So, first thing about How the Beatles Destroyed Rock 'n' Roll: forget the title. Elijah Wald's recent book is not about the Beatles, and only barely about rock 'n' roll. However, its subtitle, "An Alternative History of American Popular Music," is accurate. Having not read other comprehensive pop music histories, I'll take his word on the alternative part, but it does coincide with the conventional wisdom I've received since my teens.
The CW is roughly thus: American popular music has undergone a hundred-year metamorphosis from complex, melodic, European forms to simpler, rhythmic, African ones; or, less precisely, from white to black. Another aspect of the CW is this: the Beatles helped elevate raw and naive rock music to an art form, worthy of academic attention and celebration. This narrative is too simplistic, obviously, but the forces Wald traces that shaped pop music since the late-19th century are completely fascinating. I found myself reading aloud sections to loved ones and mentally reshuffling my index of musical influencers and their progeny.
Those forces are many. Wald begins with the most disruptive of all, the invention of recorded music. This led to the end of amateurism in music: fewer people learned to play instruments in the home, fewer songs circulated through sheet music, and more people began to listen to records and the radio or attend dances to learn the latest styles.
The importance of dancing is another force not often discussed. From our vantage point as recorded-music consumers, we forget that dance bands were the primary vehicles for most musicians and composers. The idea of attending a pop music concert merely to listen was an unthinkable and mostly male idea. The impact of women's tastes on what got played -- versus what got recorded -- is not often considered. Though we admire the influence of Louis Armstrong and other purveyors of hot jazz, sweet bands playing a more diluted, romantic form that was more listenable and danceable were more popular.
Also, though the jazz players of those days were often "hot" on records and in after-hours clubs, for their paying gigs they played foxtrots, waltzes, and whatever else the dancing crowds (and dance-hall managers) desired.
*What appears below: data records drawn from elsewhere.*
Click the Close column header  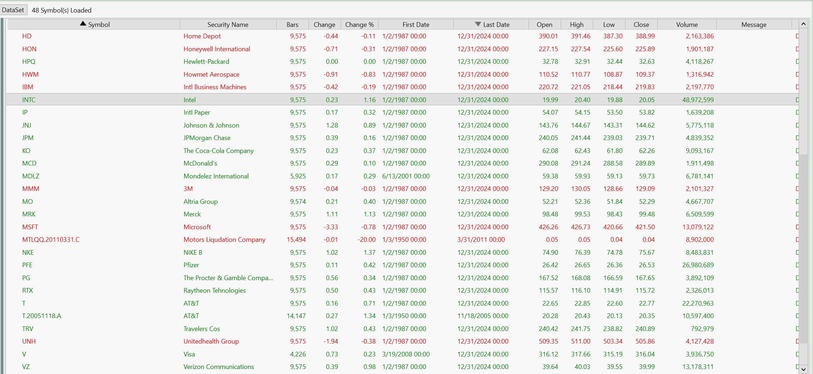click(x=641, y=25)
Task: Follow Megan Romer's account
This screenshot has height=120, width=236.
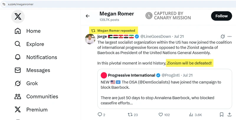Action: pos(221,16)
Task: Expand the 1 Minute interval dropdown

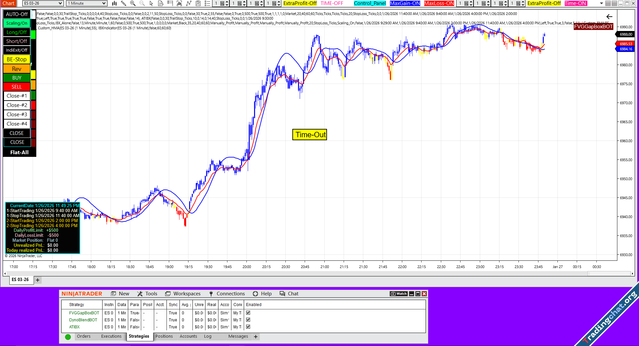Action: tap(87, 3)
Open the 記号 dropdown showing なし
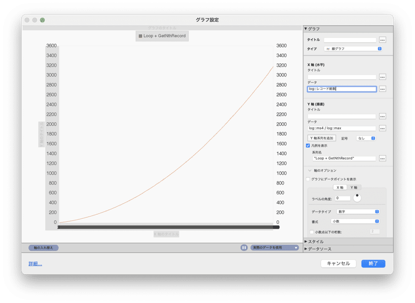The image size is (415, 303). tap(366, 138)
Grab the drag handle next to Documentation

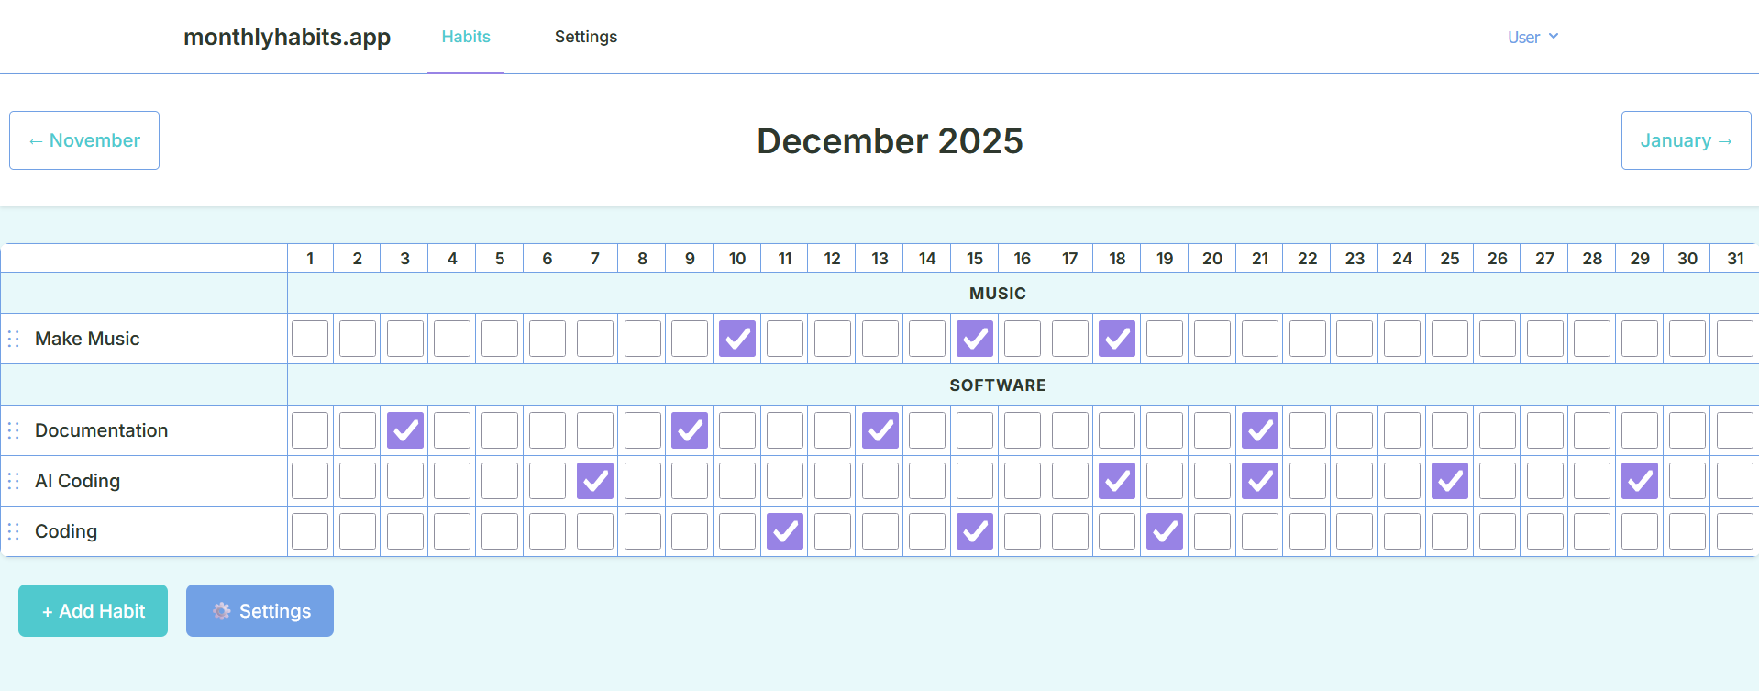click(13, 430)
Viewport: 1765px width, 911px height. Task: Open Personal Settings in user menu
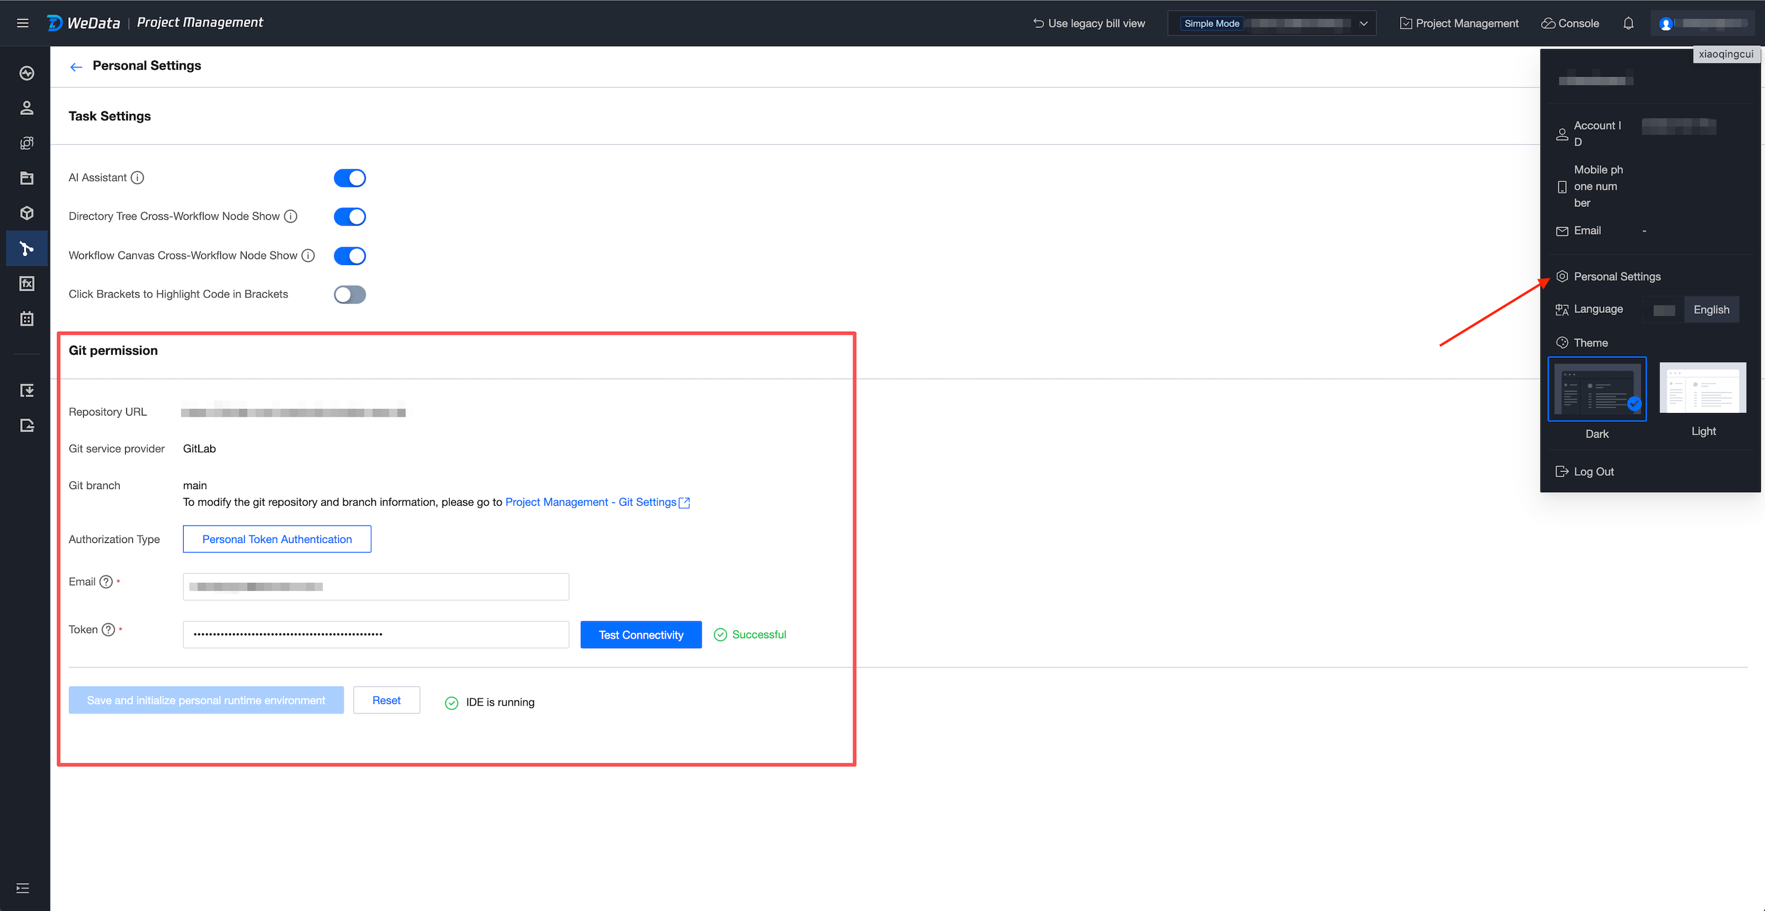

In this way, Paul Whiteman's style of well-arranged dance band music led the way into the big-band swing era, and his followers from Guy Lombardo through Glenn Miller remained popular until after WWII and the emergence of smaller combos playing the newest styles.
Wald shows the parallels between Whiteman and the Beatles: both took an emergent, "wild" form (jazz, rock and roll) and diluted it with other, older influences to make it more palatable to a wider audience. This is how the Beatles "destroyed" rock, by in a sense stopping its progression and infusing it with older forms and pretension of serious art. This is overstated but effective: the title certainly gets your attention.
There is much of interest I've skipped in this short sketch. Wald details several transitions that helped us to get where we are today: the rise of solo performers like Frank Sinatra; the importance of a specific recording of a song (like Chuck Berry's "Maybelline") over "standards" that could be covered by anybody; the effect of the long-playing record on listening and purchasing habits and the creation of "mood music"; the desire for more authentic rural and ethnic forms, from country and blues to calypso and Latin forms; the resurgence of dancing (and girls' tastes) in the early '60s ("How the Twist Killed Couples Dancing" could have been a good title); and the subsequent cultural segregation of white forms from black forms that continues today: while the Beatles were creating long-form art projects like "Sgt. Pepper's," Motown was making timeless pop songs under three minutes long.
It's easy to divide a century's worth of music into periods and styles, discussing the orderly transition from ragtime to jazz to swing and the "sudden" disruption by rhythm and blues, country-western, and rock 'n' roll, but the truth is a lot more continuous, cross-pollinated, and meaningful than that. I think it's all terrific, and now I gotta go find out more about the much maligned Paul Whiteman, who commissioned George Gershwin to write "Rhapsody in Blue" (the "Sgt. Pepper's" of 1924), and of whom Duke Ellington wrote, "Paul Whiteman was known as the King of Jazz, and no one as yet has come near carrying that title with more certainty and dignity."